Another meta-analysis by Obaid et al. [4] explored predictors of successful seizure outcomes across traditional resective surgeries and less invasive methods like MRguided laser interstitial thermal therapy (MRgLITT) and radiofrequency thermocoagulation (RFTC). This analysis included patients with an average age of 9 years, most of whom experienced early motor symptoms and a high daily seizure rate before surgery. SEEG was used in 85% of cases. MEG showed the highest diagnostic concordance with SEEG at 73%. The seizure freedom rate was 67%. However, 43% of patients experienced complications, with 34% being transient and 8% permanent, predominantly affecting motor functions. Factors such as young age, use of SEEG, and minimally invasive methods like MRgLITT and RFTC were linked to higher seizure recurrence. Additionally, complications were more frequent following resections involving the posterior insula and frontal operculum, particularly on the dominant side of the brain. The worse seizure outcomes associated with MRgLITT and RFTC may partly be due to these interventions being used when traditional surgery is contraindicated or in non-curative patients [4].
Permanent motor deficits after insular resection are possibly due to damage to the lenticulostriate arteries or the small caliber perforating arteries originating from the middle cerebral artery (MCA), leading to symptomatic infarcts in the ipsilateral caudal corona radiata, which carry motor and sensory fibers [28,36]. A study on the vasculature around the superior limiting sulcus (SLS) of the insula in 20 cadavers found that 87% of arteries passing through the insula to the brain parenchyma and reaching the corona radiata were located within a 5 mm zone at the peak of the superior limiting sulcus. The study suggests using the SLS as a landmark to limit ischemia in the corona radiata during surgery [37]. The same author published a technical case report of three patients, none of whom developed motor deficits after preserving the superior posterior insula while still achieving significant seizure reduction [38].
In conclusion, insular resection appears to have a similar seizure freedom rate to temporal lobe resection for mesial temporal lobe epilepsy but with a higher risk profile, particularly for resections involving the posterior insula.
5.2 Laser Thermal Ablation
Another surgical approach to insular epilepsy is laser interstitial thermal therapy (LITT) (Fig. 3), first utilized for temporal lobe epilepsy in 2014 [39]. LITT is a minimally invasive procedure where a laser diode is inserted through a small cranial opening. The laser's light is absorbed by the surrounding tissue, increasing heat and resulting in thermal ablation [40].
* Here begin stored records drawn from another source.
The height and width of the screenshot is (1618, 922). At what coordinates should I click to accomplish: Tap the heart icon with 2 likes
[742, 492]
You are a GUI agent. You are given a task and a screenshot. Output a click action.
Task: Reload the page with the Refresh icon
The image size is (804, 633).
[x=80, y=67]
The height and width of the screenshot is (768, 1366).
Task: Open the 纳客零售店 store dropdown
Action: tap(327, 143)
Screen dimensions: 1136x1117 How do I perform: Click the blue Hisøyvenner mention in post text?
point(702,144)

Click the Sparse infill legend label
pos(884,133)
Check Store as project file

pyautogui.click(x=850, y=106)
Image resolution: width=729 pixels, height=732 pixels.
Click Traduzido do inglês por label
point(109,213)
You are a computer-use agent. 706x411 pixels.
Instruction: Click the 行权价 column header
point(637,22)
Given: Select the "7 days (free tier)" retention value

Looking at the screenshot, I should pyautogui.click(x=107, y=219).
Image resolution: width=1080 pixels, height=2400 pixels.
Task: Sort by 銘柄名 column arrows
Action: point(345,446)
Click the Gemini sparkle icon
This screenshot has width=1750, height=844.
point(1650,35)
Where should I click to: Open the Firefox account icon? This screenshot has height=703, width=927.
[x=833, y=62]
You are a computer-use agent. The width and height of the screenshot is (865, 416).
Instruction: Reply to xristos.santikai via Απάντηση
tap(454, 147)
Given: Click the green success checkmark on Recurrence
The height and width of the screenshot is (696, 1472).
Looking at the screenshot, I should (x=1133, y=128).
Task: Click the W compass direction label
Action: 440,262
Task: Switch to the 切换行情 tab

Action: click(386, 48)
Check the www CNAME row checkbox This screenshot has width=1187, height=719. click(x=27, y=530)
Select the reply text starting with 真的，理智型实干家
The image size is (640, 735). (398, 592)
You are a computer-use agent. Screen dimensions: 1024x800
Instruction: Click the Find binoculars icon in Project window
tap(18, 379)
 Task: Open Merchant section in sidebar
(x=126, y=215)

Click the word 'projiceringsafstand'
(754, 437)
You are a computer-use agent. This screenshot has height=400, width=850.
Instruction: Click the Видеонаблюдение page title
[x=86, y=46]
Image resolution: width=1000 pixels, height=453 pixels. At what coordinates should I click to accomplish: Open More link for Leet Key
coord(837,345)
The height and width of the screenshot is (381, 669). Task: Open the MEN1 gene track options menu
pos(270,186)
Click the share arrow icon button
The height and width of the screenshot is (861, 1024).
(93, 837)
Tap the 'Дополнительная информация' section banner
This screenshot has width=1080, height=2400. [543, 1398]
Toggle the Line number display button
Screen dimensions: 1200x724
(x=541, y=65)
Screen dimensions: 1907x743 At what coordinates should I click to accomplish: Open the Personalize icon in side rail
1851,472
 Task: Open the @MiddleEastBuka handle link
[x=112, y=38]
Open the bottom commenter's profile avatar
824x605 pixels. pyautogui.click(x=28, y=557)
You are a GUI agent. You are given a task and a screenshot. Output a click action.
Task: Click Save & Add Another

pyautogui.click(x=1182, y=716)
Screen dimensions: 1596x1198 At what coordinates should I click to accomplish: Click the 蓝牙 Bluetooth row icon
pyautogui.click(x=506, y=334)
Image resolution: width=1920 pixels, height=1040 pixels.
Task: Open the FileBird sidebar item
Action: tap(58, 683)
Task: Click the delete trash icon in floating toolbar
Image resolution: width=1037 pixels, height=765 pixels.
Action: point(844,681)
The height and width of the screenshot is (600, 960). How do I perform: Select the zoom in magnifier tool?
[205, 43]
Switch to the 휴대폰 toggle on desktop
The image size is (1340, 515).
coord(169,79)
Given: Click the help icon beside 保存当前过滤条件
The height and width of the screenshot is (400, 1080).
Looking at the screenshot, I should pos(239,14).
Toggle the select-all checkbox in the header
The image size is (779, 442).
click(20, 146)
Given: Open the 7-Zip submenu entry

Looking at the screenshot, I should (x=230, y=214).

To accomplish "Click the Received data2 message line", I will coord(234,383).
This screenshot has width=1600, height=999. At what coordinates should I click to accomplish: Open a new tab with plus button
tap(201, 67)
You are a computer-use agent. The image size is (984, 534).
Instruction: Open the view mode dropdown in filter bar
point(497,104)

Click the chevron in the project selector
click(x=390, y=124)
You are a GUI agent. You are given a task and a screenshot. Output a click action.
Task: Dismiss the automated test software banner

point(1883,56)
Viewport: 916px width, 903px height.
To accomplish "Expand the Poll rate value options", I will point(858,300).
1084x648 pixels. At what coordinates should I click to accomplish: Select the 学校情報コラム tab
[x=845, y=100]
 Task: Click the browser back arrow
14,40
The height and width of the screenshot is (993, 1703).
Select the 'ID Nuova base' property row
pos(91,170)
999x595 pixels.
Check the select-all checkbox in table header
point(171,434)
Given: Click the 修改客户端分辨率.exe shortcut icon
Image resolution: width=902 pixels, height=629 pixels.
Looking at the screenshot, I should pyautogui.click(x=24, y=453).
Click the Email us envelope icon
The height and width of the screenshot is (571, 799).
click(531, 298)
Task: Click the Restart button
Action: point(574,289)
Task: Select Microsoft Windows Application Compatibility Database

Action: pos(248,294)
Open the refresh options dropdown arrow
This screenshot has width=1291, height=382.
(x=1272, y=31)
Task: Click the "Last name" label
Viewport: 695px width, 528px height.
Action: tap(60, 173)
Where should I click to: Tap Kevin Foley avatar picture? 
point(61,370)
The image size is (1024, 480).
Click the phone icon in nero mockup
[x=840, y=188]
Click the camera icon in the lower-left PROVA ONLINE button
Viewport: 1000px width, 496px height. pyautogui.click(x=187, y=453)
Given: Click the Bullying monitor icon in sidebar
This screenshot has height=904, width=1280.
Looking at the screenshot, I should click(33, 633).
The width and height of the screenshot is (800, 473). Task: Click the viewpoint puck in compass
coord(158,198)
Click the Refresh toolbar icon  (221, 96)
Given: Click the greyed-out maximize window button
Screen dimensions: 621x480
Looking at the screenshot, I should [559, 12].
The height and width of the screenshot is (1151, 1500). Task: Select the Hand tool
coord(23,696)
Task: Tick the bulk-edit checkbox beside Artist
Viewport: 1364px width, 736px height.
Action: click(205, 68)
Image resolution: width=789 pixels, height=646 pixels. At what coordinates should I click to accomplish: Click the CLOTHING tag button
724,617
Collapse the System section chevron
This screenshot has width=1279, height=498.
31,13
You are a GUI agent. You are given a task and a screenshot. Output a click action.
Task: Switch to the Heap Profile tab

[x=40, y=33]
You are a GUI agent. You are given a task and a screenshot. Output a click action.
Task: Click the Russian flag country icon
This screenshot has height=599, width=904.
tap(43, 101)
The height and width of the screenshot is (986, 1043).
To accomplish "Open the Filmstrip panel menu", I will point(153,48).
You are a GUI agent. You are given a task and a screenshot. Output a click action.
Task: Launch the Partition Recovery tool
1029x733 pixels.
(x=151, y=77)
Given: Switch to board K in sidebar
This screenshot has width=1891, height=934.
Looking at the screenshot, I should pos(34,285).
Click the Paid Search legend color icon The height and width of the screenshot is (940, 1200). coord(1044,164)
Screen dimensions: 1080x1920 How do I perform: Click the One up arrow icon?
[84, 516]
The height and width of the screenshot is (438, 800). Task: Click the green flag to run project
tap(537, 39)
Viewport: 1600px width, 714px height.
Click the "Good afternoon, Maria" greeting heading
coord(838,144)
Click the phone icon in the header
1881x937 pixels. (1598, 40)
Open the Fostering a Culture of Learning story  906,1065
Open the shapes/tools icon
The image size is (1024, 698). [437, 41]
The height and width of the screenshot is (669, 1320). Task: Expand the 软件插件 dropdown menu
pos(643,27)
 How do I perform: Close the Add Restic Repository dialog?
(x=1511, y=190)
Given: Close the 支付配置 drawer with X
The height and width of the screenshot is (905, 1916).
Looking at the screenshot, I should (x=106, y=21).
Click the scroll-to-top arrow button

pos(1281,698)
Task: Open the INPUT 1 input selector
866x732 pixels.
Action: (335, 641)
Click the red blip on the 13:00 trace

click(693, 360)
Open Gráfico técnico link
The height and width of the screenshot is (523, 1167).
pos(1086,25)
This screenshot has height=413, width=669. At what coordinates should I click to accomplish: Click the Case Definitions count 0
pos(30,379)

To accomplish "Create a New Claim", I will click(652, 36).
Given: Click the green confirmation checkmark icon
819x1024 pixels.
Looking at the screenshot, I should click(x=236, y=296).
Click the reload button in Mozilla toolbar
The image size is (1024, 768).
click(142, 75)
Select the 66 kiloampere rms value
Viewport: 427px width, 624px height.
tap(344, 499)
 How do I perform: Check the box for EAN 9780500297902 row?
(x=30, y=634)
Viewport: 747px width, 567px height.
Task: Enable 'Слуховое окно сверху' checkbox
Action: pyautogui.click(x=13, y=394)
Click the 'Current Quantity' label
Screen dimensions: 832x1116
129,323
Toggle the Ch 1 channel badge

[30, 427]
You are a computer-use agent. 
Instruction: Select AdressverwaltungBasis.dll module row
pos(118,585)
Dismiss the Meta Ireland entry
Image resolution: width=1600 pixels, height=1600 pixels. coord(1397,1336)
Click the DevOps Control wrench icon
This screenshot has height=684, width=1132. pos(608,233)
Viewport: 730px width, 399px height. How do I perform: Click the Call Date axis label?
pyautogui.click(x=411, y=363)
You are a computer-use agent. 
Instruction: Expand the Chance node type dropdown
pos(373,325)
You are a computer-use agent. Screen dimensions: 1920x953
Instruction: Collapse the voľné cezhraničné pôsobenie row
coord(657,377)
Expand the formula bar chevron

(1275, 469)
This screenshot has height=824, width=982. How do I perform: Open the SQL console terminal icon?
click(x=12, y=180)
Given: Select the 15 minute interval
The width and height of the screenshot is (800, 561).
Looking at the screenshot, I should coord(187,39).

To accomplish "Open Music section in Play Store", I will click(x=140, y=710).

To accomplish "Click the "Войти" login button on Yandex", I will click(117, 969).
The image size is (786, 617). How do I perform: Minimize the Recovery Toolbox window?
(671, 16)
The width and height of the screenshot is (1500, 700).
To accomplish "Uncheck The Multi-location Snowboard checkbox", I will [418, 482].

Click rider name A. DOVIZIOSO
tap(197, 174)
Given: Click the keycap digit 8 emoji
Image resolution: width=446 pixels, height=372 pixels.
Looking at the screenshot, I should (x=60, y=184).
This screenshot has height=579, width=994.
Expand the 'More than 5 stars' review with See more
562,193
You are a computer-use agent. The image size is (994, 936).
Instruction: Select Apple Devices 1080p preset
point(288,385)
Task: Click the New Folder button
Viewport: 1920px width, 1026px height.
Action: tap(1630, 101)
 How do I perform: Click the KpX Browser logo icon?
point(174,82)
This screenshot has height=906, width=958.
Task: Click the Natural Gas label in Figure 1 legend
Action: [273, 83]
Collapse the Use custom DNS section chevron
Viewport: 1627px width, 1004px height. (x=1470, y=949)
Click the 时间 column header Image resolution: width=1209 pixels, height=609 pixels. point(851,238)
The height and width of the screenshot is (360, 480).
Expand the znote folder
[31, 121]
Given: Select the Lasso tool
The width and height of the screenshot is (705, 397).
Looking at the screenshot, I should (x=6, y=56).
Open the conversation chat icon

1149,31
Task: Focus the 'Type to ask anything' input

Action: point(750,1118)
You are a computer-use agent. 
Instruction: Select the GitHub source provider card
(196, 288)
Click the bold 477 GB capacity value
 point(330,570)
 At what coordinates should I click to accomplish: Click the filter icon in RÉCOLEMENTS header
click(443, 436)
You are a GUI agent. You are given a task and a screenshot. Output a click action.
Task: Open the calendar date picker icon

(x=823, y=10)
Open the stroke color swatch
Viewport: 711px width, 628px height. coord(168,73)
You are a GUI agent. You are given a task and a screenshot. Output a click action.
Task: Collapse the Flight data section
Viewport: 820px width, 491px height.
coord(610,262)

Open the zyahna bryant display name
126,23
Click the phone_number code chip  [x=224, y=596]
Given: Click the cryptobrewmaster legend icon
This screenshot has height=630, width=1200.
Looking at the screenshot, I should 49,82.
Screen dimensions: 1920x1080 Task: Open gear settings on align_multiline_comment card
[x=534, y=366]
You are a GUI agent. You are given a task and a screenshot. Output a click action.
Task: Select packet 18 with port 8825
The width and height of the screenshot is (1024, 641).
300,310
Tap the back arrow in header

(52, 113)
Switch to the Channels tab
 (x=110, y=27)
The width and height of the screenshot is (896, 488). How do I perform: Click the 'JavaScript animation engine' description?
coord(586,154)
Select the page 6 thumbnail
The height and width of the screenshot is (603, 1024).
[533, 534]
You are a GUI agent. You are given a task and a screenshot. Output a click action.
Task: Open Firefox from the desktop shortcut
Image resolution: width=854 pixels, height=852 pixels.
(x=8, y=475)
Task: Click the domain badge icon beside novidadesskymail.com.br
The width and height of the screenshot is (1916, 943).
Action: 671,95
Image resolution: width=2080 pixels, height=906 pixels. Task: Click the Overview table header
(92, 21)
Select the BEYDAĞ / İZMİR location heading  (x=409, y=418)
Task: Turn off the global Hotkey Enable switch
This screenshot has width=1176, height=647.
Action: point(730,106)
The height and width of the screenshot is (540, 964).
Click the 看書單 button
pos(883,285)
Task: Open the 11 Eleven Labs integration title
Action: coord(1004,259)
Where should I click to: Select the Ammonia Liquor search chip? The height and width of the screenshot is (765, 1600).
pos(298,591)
Several cohort studies have evaluated the effectiveness of MRgLITT in various patient groups, including those with non-lesional MRIs and pediatric cases. Across these studies, combined seizure freedom rates were as follows: 52% achieved Engel I, 14% achieved Engel II, 23% reached Engel III, and 11% were categorized as Engel IV. Transient complication rates were 36%, encompassing conditions such as paresis, mild facial droop, dysphagia, expressive language dysfunction, supplemental motor area-like syndromes, and one significant case of intracerebral hemorrhage leading to transient aphasia and weakness. Notably, no permanent complications were reported [41-44].
5.3 Radiofrequency Thermal Ablation
RFTC is a minimally invasive surgical technique in which SEEG electrodes are heated to create multiple small lesions that can converge into larger lesions. This approach, using SEEG recordings to guide the ablation, was first applied in 2004 [45]. Three studies have reported outcomes after RFTC for insular epilepsy: two cohort studies and one meta-analysis [4,46,47], with a transient complication rate of 40% and no permanent complications observed. The two cohort studies also reported post-RFTC ablation volumes, achieving averages of 6.82 ± 2.65 cm3 and 2.92 ± 2.61 cm3, respectively [46,47].
6. Future Directions in the Surgical Treatment of Insular Epilepsy
The surgical management of insular epilepsy has seen significant advancements, but several challenges remain. As our understanding of insular epilepsy deepens, future directions in surgical treatment must focus on refining techniques, improving patient selection, and integrating innovative technologies to enhance outcomes.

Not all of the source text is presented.